The primary outcome measures were the percentage of patients who were immunized at the end of the study and the difference, in absolute percentage points, in immunization rates between groups receiving a reminder/recall vs control groups.

We were interested in both the overall effectiveness of patient reminder/recall and the relative effectiveness for key subgroups defined by patient age (child or adult), practice setting (academic medical center–based clinic, public health department clinic, or private practice), dates of study (before 1980, 1980-1989, or 1990-1998), type of vaccination (universal, such as all routine childhood vaccinations; or targeted, such as influenza for high-risk patients with specific chronic diseases), type of reminder/recall intervention (postcard, letter, telephone, autodialer, or combination), and frequency of intervention (single or multiple).

Analysis

Results are presented for individual studies as absolute changes in immunization rates (eg, >20-percentage-point increase in intervention vs control group rates), rather than relative rates, to allow for comparisons among studies.
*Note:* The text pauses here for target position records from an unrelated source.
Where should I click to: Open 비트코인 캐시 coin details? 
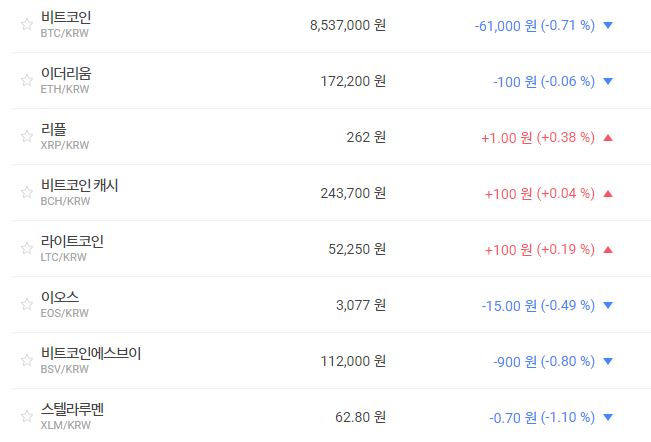click(x=79, y=186)
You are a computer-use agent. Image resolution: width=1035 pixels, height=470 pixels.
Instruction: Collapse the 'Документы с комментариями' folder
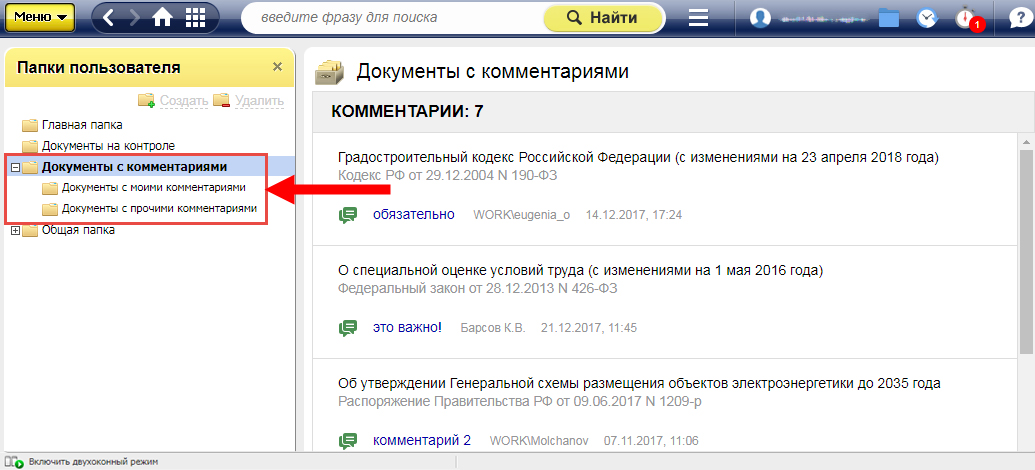15,167
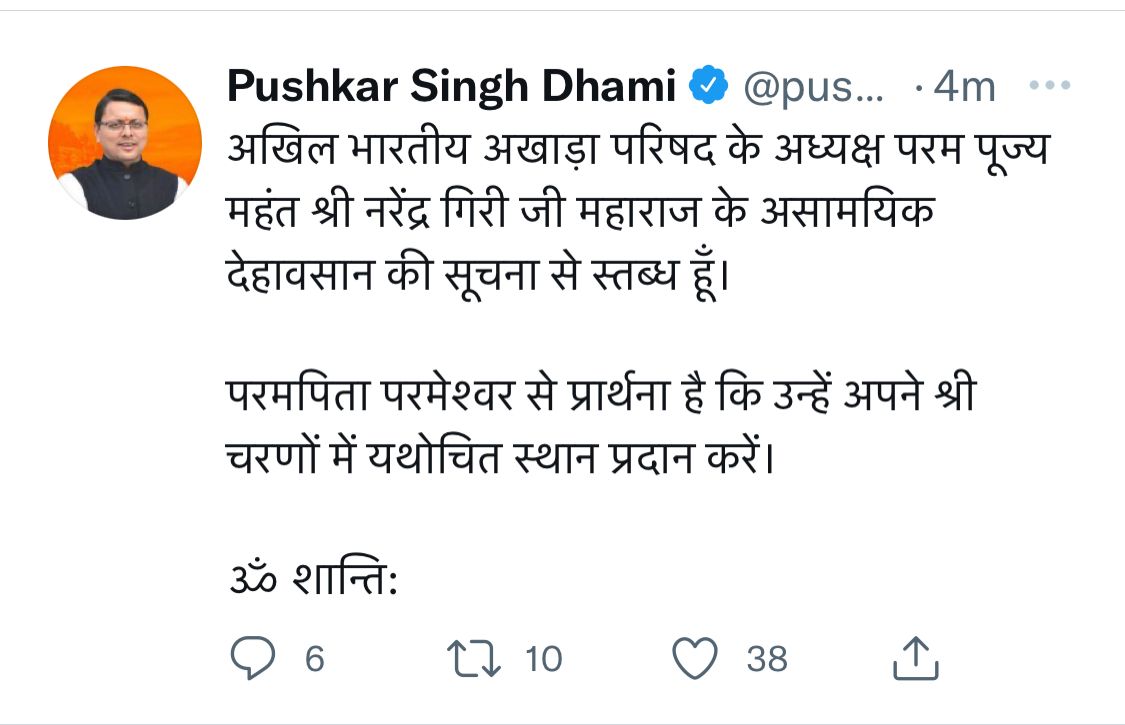The height and width of the screenshot is (725, 1125).
Task: Click the blue verified badge
Action: click(709, 85)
When possible, odds ratios (ORs) for being up to date or having received vaccinations are shown for intervention vs control patients. Studies were also subgrouped according to the key characteristics described herein. For each subgroup and for all studies combined, summary ORs were obtained using Review Manager, the computer program for analyzing Cochrane Reviews.16

We analyzed the study results as a funnel plot of the effect of reminder/recall against the sample size (which we used as a proxy for study precision since variance in immunization rates was often not available). If publication bias existed, we expected that more precise studies would be more likely to cluster around null results.20 Such clustering was not found, suggesting that positive findings of published studies were not due to publication bias.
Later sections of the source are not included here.